Quensel and Pagels arrived with the boat. Müller, who had fallen behind, and, according to his custom, also got lost, finally appeared, and we were gathered round the fire occupied in devouring the delicacies left in the depot when a message came from the Huemul telling us that she had damaged her engines and wanted to repair. As Hope Bay is anything but sheltered, she had to leave us once more, but the captain promised to be back on the 26th. He went to Puerto Gomez. We were very glad to get another day, as the horses only came half-way to Mascarello, and for the rest the things left there had to be carried.

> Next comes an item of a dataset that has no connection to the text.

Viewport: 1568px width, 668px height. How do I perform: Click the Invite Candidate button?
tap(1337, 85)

In due time the Huemul arrived. Well-known, dark clouds appeared on the sky, and made us hurry up as much as possible. The horses had to swim, and two of them came on board quite exhausted. And we did not embark without adventure. We were just on our way to the ship with a large, heavy boat, the cargo being so bulky that only two oars could be used, when suddenly a heavy squall came on. We were ten minutes off from the vessel, but were driven back in spite of our energetic efforts, and almost before we knew it we were among the breakers on the shore. We had no choice; we jumped into the water, passed the things along, and pulled up the boat. On board they grew anxious and blew the whistle, but we could do nothing but wait. At last we took an opportunity between two squalls; standing in the water to our waists we loaded the boat, got out of the heavy surf, and came on board. But we were so delayed that we stopped the night where we were.

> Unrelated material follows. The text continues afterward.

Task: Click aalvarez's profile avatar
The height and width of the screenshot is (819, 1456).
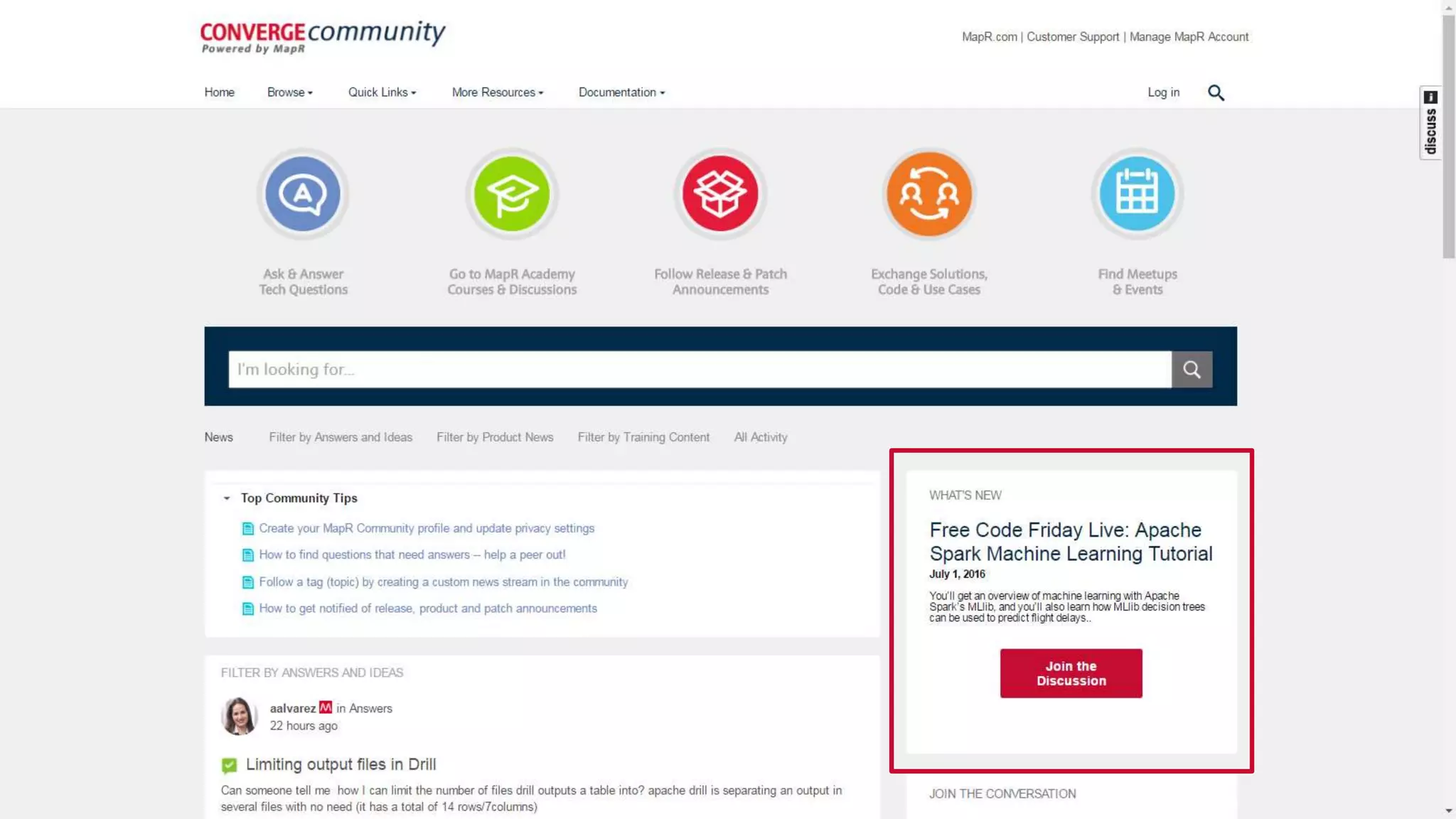Action: pyautogui.click(x=239, y=716)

On March 27 we saluted Hope Bay and proceeded westward, but did not get out of the inlet. A head-wind and a heavy sea showed us that it would be too much for our poor horses, so we sought shelter once more in Puerto Gomez. Here a little scene happened that I often recall to memory and will not keep from my readers. In Punta Arenas the cabin-boy had smuggled on board some nasty stuff, I believe absinthe, which is strictly prohibited, and his friend the cook had got drunk. The captain tried and sentenced them without hesitation: they had to undress, and were thrown into the sea with a rope round the waist. In the ice-cold water they had an opportunity of repenting of their sins. This method was said to be as effective as it is simple.

From Puerto Gomez we went straight to Punta Arenas, where we arrived on the 28th, and at once started to prepare for the next trip.